After Collier County leaders and others voiced concerns about the practice's effects on water supplies, the DEP issued a cease-and-desist order for the well.
DEP said the company has also refused to allow the state to test samples of wastewater from the site and that it had ordered Hughes to revise its groundwater monitoring practices, which wasn't followed.
"It is clear that the company has not taken seriously the department's demands to protect Collier County families or Florida's natural resources," DEP secretary Herschel Vinyard said in a statement.
The lawsuit says DEP is seeking to halt operations at the well "until pending completion of appropriate environmental testing." The company isn't waiting for that.

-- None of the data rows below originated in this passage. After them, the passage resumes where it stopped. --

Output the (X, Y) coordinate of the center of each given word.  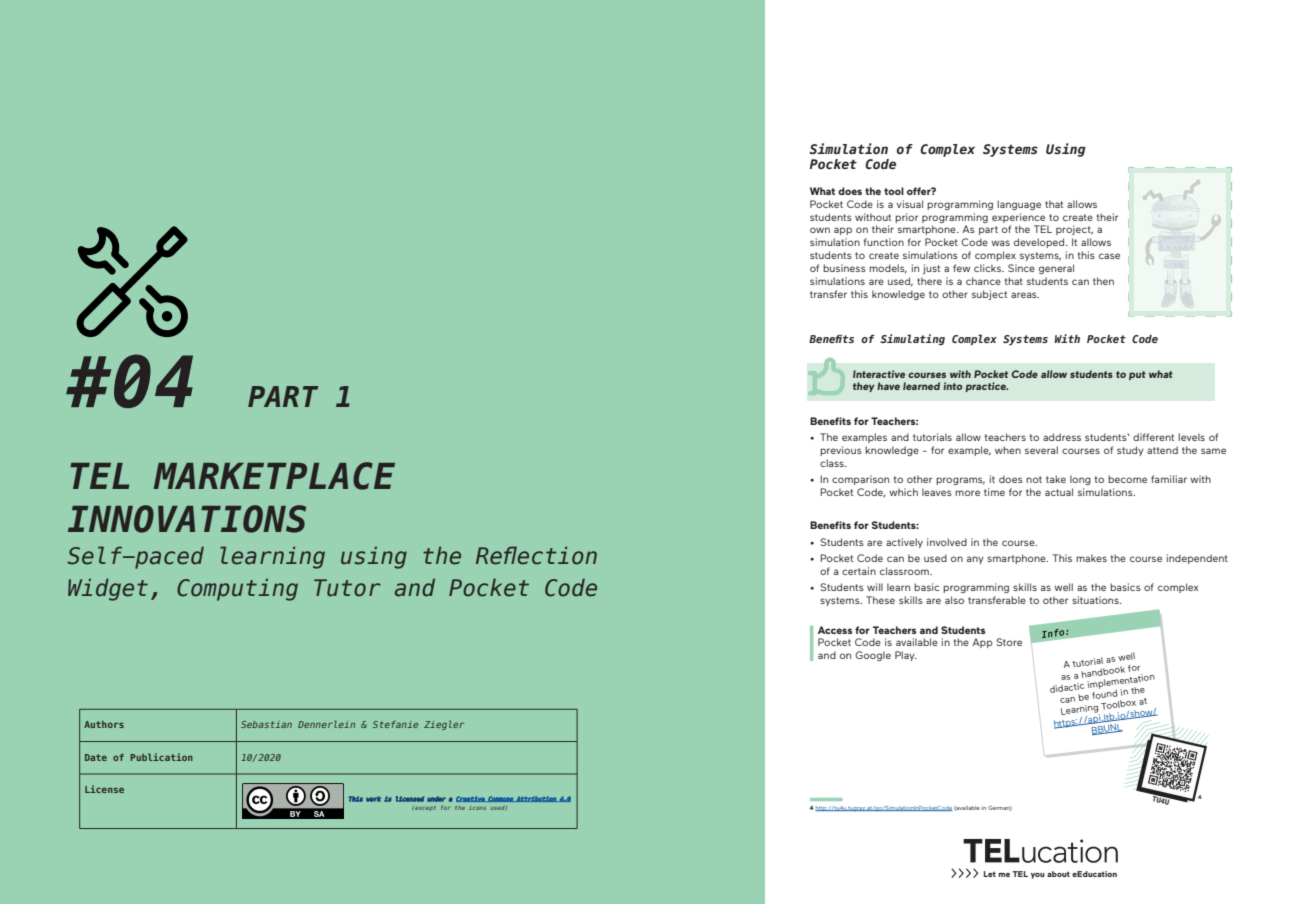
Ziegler (444, 725)
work (373, 799)
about (1058, 874)
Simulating (912, 339)
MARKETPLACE (274, 476)
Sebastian (266, 724)
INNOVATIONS (187, 519)
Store (1009, 642)
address (1062, 437)
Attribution (536, 799)
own (820, 230)
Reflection (536, 555)
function (883, 242)
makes (1091, 558)
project (1074, 230)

Hughes Co. said Tuesday that it was shutting down operations at the well.
Hughes Co. also previously abandoned plans for two other exploratory oil wells in the area. Company spokesman David Blackmon said DEP had not informed them of their intent to sue, and didn't know what regulations the state believes were violated.
"I'm not sure what to make of the announcement, but early yesterday morning the DEP was notified that the company intended to shut in the well," he said. "To this day, the company is not accused of any violations of Florida regulations or laws."
Collier Resources Co., which owns the land where the Hughes well is located, said in a letter to county officials on July 11 that it had terminated most mineral lease agreements with Hughes, except for the Collier-Hogan well. It also volunteered to pay for testing to address public concerns over drilling activities at the site.
State officials have since conducted groundwater tests in the area and have found no signs of contamination.
DEP press secretary Tiffany Cowie says the company's shutdown of the well does not change the agency's plan to sue.
Meantime, environmentalists applauded the company's plans to shut the well and the state's regulatory actions, but said the situation highlights lapses in state oil drilling regulations that allowed the acid stimulation to happen.
"This situation boldly highlights the broader legal and regulatory deficiencies that must be rectified in order to prevent future inappropriate oil drilling and extreme oil extraction techniques," the Conservancy of Southwest Florida said in a news release.